Recently, intense research on low cost fabrication and laser irradiation has emerged as an efficient method for modifying the structural, optical and electrical properties of the material. Compared with the classic furnace annealing method, the laser irradiation technique has distinct advantages, including fast crystallization at room temperature, low melting point substrates, reduced thermal exposure of the sample and increasing charge carriers^1,2,3. The interaction of a laser beam and a solid material is generally characterized by one or more of the four well-known processes which can occur simultaneously: reflection, absorption, scattering and transmission. However, only the absorbed photons in a laser–matter interaction can alter the physical as well as chemical properties of any material⁴. Ternary metal oxide (TMO) alloys have shown significant interest for R&D community mainly due to their usage in the field of energy storage, chemical sensing, and photonic devices^5,6,7.

In this direction ZnO and its alloy are most preferable for the fabrication of optoelectronics devices due to its special characteristics like huge exciton binding energy(60 meV) wide direct band gap (3.37 eV) and better thermal stability, low cost, strong radiation hardness, etc^8,9. The key feature of optoelectronics is to vary, optimize, and realize desired value of band gap energy of ZnO by alloying with Cadmium oxide (CdO)¹⁰. Since CdO has lower band gap (2.38 eV) than that of ZnO, and higher Cd doping generally reduce the band gap and emit light in the visible range of optical spectra¹¹. Further, it is interesting to observe the degree of changes in the different properties of ZnO-CdO composite coated films upon laser irradiation. Various researchers have prepared ZnO-CdO thin films by different techniques such as molecular beam epitaxy¹², electro-deposition¹³, sol-gel¹⁴, spray pyrolysis¹⁵ and screen printing¹⁶.
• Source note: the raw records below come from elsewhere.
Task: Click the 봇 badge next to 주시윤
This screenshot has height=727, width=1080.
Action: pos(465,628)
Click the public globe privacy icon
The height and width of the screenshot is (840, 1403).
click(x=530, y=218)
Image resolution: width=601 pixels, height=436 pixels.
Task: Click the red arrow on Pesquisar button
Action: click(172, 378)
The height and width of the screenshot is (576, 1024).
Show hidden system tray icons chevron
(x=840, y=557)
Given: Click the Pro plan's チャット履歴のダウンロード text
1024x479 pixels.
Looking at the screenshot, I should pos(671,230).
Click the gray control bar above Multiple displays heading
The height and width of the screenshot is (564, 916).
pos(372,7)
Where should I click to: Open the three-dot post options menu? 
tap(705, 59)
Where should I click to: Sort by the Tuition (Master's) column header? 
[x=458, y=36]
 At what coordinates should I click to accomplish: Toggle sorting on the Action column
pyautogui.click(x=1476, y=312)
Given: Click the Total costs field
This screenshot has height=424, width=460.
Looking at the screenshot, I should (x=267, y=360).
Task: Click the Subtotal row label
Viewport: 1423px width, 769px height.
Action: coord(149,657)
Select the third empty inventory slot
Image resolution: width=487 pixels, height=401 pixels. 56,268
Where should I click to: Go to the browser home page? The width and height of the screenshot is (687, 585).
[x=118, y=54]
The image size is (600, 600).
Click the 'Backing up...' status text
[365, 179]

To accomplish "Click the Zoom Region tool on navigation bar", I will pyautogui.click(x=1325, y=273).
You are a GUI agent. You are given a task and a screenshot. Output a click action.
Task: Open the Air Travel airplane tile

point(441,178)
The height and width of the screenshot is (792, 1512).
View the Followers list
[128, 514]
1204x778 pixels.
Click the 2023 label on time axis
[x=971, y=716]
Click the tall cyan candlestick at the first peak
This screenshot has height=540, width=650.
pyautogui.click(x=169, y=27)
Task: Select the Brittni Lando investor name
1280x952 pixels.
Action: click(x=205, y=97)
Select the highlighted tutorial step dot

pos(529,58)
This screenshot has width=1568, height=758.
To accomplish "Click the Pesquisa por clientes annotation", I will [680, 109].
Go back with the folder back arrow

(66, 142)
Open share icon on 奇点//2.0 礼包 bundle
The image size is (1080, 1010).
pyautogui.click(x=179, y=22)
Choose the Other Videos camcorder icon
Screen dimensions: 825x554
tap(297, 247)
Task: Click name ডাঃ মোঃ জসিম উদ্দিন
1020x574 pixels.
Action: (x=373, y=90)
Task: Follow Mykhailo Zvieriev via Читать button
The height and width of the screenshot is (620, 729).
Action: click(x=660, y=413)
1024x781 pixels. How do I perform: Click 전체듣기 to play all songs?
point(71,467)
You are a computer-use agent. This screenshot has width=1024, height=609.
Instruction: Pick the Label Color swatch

In comparison to other techniques, Screen printing is considered as one of the scalable printing techniques and is used to deposit materials onto large-area substrates with requires less time for fabrication¹¹. The advantage of its simplicity, scalability and environment-friendly process, shows tremendous potential for fabrication of electronic devices at very low cost. To the best of my knowledge screen printed laser irradiated ZnO-CdO films have not been reported so for. In this paper the author has reported first time the effect of laser irradiation on screen printed ZnO-CdO coated films. The irradiation effects of the laser on the structure, optical and electrical properties of the films were investigated. Based on the experimental results, the presenting paper appeals that post laser irradiation treatment effectively modifying the properties of ZnO-CdO coated films and satisfy the requirement of low temperature in fabrication of solar cell, LCD and so on.

In this paper, the detailed investigation on the effect of sintering on structural, optical and electrical characteristic properties of screen printed ZnO-CdO thick films is carried out. These studies suggest that laser irradiated ZnO-CdO thick films have suitable band gap with minimal number of defects with least strain. Cadmium (x = 0.20) stoichiometric concentration is used for for narrowing ZnO band gap and it red shifts to green region with longer wavelength^16,17. These studies will help in designing cost effective optoelectronic devices.

Experimental detail of (ZnO)_0.80(CdO)_0.20 coated films:

Fine powders of pure Zinic oxide(ZnO), Cadmium oxide(CdO) and Zinc chloride (ZnCl₂) were purchased from Merck and Sigma–Aldrich company with purity of 99.99%. The ethylene glycol (C₂H₆O₂) is used here as binder and the calculation for composition is taken as per previous study¹⁶. The final homogeneous prepared paste was used for the preparation of three samples via screen printing on pre cleaned glass substrates. Before film fabrication, the glass substrates were cleaned with distilled water followed by acetone. The screen printed films were kept on hot plate at 100 °C for 1 h in order to overcome the cracking of the samples. Further the samples were annealed at about 500 °C for 10-min in a temperature controlled furnace that has been reported earlier by the authors¹⁷. Out of three samples two were irradiated by using Nd: YAG laser of wavelength 532 nm with a 10 Hz repetition rate. The incident laser energy was set to be 354 mJ.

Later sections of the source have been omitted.